Dataset excerpts
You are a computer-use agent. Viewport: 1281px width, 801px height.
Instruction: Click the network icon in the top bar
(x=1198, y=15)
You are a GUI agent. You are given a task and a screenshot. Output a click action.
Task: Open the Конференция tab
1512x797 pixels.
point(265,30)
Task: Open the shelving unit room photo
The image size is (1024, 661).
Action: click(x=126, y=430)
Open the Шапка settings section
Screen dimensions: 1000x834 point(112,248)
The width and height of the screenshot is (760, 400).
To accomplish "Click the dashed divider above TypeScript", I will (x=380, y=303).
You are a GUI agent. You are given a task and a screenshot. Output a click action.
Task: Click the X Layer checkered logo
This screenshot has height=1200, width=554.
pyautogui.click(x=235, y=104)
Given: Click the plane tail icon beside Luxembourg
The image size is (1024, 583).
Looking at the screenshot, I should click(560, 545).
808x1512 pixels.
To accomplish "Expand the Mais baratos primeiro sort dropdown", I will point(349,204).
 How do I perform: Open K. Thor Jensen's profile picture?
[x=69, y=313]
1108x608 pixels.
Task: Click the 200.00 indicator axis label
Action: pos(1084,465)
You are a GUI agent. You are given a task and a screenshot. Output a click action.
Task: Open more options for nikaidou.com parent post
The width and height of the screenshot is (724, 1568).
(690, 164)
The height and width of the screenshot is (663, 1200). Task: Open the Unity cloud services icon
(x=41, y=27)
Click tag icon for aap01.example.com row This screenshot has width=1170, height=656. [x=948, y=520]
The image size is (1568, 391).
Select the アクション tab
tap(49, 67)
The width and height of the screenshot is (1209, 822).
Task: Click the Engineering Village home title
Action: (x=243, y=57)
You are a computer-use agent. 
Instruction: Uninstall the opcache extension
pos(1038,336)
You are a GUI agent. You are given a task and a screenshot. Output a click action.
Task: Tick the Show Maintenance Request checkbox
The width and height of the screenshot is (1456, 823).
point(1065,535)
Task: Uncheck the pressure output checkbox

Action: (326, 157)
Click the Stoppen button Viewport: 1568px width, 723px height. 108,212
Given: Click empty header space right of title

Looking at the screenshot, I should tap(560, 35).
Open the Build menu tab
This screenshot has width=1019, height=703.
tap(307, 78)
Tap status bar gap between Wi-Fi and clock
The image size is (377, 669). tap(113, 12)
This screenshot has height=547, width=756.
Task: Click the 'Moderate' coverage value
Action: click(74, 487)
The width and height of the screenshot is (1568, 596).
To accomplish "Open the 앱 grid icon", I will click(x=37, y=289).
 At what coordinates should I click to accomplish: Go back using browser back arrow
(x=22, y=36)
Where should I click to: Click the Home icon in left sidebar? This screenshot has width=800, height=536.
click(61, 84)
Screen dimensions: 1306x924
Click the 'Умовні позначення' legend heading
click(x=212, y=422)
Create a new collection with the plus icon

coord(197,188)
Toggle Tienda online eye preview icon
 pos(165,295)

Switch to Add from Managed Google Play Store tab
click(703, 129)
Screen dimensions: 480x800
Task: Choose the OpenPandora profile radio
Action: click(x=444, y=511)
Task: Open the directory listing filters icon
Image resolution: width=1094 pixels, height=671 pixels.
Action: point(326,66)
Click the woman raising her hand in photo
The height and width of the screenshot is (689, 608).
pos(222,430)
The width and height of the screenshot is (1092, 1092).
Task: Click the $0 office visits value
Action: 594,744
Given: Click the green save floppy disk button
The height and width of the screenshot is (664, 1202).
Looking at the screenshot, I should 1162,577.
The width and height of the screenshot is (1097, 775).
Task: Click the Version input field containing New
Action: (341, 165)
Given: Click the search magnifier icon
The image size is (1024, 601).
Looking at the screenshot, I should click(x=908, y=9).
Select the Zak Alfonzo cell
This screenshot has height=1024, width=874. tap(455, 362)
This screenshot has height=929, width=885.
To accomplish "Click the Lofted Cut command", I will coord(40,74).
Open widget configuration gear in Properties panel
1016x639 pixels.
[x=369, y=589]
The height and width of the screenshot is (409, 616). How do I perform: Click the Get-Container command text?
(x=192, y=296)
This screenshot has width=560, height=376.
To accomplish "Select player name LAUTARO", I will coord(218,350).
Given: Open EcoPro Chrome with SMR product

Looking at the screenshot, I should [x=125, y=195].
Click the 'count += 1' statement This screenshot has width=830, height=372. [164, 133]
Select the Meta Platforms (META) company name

● PROBLEM TO SOLVE: Among the entries, find every line holding "Viewport" and return it.

● SOLUTION FOR THIS TASK:
You are a computer-use agent. Viewport: 1281px width, 801px height.
Click the Stoppen button Viewport: 1568px width, 723px height. 108,212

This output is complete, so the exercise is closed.